Dataset rows:
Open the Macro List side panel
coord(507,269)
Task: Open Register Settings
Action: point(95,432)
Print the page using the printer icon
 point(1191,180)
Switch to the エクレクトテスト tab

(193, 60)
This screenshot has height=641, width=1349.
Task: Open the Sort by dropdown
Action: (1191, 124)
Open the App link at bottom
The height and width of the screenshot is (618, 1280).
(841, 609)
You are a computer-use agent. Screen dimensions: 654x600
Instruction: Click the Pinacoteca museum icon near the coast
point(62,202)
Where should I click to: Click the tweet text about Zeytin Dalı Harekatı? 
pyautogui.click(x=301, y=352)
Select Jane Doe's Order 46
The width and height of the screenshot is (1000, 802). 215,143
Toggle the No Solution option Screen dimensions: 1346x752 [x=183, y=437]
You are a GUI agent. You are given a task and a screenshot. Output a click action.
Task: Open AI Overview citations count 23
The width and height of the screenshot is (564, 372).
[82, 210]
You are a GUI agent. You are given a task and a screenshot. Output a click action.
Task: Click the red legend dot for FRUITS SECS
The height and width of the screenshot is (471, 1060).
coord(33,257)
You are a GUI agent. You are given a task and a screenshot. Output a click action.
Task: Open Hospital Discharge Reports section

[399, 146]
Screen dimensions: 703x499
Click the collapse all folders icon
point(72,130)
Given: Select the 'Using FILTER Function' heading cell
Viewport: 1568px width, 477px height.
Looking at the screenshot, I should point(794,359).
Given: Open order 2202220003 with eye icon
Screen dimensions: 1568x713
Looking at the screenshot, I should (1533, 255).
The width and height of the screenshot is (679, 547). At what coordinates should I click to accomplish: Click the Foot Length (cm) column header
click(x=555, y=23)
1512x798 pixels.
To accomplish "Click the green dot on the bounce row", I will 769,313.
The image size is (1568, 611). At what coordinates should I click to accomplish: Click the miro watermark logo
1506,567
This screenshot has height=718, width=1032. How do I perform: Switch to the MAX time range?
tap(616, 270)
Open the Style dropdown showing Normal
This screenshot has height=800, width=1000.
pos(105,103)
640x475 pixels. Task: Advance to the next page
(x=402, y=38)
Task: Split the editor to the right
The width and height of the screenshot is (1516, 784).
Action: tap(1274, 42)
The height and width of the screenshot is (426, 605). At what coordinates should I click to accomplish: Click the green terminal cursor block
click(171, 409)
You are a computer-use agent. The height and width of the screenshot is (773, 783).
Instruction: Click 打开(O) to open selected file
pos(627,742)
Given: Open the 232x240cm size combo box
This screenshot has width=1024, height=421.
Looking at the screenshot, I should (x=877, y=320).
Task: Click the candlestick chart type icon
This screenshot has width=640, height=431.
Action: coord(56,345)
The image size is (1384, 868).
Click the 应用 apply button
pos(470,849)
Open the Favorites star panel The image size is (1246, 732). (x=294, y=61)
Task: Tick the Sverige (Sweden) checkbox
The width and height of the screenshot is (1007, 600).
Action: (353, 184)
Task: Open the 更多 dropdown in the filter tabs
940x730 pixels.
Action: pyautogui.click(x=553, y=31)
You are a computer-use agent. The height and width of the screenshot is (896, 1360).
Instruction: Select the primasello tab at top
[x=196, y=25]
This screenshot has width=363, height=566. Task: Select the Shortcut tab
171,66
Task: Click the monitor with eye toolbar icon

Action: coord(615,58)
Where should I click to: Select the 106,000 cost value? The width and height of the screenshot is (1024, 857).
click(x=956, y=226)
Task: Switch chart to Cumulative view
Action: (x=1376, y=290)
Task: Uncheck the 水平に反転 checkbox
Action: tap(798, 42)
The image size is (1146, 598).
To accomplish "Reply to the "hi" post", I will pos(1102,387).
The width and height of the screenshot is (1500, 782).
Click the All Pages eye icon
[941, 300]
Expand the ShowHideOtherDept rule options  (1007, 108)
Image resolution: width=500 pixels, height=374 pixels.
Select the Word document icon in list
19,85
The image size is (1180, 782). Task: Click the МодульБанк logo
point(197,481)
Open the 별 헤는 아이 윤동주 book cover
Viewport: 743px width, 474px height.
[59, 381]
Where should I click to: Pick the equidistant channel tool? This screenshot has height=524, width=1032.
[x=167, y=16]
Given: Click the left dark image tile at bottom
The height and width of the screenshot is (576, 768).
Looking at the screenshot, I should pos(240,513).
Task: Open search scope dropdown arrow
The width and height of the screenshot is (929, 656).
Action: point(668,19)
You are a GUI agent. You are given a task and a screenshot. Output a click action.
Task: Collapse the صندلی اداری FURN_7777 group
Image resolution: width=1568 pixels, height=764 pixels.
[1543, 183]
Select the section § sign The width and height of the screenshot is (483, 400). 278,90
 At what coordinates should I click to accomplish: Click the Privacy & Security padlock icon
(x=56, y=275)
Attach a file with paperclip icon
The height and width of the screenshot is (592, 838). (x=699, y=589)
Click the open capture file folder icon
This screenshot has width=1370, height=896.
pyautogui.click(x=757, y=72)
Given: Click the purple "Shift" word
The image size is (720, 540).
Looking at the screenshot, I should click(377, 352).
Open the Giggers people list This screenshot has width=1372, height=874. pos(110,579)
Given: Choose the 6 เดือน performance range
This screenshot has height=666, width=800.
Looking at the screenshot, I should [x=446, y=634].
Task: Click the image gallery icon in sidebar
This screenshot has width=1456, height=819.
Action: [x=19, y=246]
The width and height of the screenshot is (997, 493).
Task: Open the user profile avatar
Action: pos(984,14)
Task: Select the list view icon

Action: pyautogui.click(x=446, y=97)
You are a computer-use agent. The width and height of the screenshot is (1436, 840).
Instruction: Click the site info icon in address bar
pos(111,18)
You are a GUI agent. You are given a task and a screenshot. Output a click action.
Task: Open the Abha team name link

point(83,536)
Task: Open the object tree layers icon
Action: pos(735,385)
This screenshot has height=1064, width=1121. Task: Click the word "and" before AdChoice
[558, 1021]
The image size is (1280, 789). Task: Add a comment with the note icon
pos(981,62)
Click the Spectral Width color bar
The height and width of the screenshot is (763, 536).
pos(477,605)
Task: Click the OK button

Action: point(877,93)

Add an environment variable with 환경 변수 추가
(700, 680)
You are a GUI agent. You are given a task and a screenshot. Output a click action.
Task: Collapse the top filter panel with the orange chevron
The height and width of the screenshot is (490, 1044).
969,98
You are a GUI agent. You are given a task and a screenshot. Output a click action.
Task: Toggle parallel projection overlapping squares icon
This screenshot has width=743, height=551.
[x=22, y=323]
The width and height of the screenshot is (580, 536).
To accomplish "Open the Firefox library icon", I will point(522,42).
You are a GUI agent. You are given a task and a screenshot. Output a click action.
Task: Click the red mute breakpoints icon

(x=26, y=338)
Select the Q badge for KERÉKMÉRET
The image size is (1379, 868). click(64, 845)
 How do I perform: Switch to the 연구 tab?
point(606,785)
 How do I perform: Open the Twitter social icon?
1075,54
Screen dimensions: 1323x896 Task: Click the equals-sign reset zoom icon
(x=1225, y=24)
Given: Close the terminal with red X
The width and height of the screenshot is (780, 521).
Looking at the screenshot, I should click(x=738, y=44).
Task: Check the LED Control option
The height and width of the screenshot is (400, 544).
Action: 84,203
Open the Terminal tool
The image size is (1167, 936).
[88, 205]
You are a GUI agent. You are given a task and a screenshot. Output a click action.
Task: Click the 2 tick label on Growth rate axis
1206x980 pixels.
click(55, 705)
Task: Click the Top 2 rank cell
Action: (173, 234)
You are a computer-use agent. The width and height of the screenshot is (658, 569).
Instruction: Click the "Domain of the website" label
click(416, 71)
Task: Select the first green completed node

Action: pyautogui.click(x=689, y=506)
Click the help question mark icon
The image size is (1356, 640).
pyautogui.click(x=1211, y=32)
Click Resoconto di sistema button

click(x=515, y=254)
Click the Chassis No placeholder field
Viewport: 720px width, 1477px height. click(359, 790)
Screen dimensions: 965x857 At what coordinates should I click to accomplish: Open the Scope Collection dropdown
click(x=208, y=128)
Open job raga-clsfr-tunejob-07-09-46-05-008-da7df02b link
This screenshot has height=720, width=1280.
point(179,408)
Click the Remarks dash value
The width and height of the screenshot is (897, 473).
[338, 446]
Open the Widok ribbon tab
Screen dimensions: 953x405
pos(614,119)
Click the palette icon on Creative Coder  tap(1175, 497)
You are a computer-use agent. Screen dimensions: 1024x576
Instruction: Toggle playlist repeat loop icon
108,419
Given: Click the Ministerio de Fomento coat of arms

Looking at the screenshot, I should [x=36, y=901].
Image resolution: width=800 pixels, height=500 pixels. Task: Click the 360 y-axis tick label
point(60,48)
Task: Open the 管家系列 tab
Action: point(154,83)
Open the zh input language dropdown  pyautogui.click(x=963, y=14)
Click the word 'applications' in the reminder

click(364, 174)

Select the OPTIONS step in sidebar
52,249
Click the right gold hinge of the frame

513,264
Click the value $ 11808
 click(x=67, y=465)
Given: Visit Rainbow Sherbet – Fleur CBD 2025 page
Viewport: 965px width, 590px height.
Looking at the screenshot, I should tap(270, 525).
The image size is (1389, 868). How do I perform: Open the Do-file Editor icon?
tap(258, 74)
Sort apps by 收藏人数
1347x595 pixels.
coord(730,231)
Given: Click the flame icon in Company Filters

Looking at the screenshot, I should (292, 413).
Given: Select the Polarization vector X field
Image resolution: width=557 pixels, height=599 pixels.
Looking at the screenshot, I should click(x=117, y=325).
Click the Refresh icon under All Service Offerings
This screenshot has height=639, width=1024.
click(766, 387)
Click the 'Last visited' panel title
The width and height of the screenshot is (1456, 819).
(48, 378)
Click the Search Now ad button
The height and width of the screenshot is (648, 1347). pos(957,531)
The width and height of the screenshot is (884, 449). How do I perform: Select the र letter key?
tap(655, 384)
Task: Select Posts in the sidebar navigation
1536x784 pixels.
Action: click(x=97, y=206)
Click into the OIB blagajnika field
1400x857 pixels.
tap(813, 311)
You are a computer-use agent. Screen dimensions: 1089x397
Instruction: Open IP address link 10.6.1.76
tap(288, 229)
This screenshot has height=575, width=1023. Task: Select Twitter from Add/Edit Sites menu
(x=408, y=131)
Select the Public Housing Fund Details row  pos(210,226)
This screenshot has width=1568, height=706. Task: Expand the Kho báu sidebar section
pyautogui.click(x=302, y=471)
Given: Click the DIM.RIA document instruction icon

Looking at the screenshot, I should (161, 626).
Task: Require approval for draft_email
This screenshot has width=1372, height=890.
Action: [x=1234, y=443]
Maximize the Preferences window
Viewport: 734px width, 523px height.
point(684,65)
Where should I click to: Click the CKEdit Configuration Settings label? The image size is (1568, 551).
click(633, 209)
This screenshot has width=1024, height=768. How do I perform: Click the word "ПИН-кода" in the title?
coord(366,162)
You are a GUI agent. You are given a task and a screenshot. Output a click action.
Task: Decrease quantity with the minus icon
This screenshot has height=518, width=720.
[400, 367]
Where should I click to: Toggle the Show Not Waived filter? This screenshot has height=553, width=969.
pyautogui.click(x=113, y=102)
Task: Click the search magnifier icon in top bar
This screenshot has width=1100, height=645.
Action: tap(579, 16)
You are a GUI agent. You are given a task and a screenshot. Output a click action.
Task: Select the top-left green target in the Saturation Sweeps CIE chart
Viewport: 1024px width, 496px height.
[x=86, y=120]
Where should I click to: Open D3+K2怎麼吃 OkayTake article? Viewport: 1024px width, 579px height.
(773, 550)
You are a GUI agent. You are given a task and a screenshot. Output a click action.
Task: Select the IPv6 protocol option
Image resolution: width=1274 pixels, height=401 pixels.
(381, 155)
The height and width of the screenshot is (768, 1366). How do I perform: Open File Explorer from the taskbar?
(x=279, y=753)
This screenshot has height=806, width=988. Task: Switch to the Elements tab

#### What to do
Turn the lines of the items above into a numbered list, starting at the line that contains "Given: Click the flame" and ending at the line that contains "point(684,65)". Leave out blank lines.

#### Output
1. Given: Click the flame icon in Company Filters
2. Looking at the screenshot, I should (292, 413).
3. Given: Select the Polarization vector X field
4. Image resolution: width=557 pixels, height=599 pixels.
5. Looking at the screenshot, I should click(x=117, y=325).
6. Click the Refresh icon under All Service Offerings
7. This screenshot has height=639, width=1024.
8. click(766, 387)
9. Click the 'Last visited' panel title
10. The width and height of the screenshot is (1456, 819).
11. (48, 378)
12. Click the Search Now ad button
13. The height and width of the screenshot is (648, 1347). pos(957,531)
14. The width and height of the screenshot is (884, 449). How do I perform: Select the र letter key?
15. tap(655, 384)
16. Task: Select Posts in the sidebar navigation
17. 1536x784 pixels.
18. Action: click(x=97, y=206)
19. Click into the OIB blagajnika field
20. 1400x857 pixels.
21. tap(813, 311)
22. You are a computer-use agent. Screen dimensions: 1089x397
23. Instruction: Open IP address link 10.6.1.76
24. tap(288, 229)
25. This screenshot has height=575, width=1023. Task: Select Twitter from Add/Edit Sites menu
26. (x=408, y=131)
27. Select the Public Housing Fund Details row  pos(210,226)
28. This screenshot has width=1568, height=706. Task: Expand the Kho báu sidebar section
29. pyautogui.click(x=302, y=471)
30. Given: Click the DIM.RIA document instruction icon
31. Looking at the screenshot, I should (161, 626).
32. Task: Require approval for draft_email
33. This screenshot has width=1372, height=890.
34. Action: [x=1234, y=443]
35. Maximize the Preferences window
36. Viewport: 734px width, 523px height.
37. point(684,65)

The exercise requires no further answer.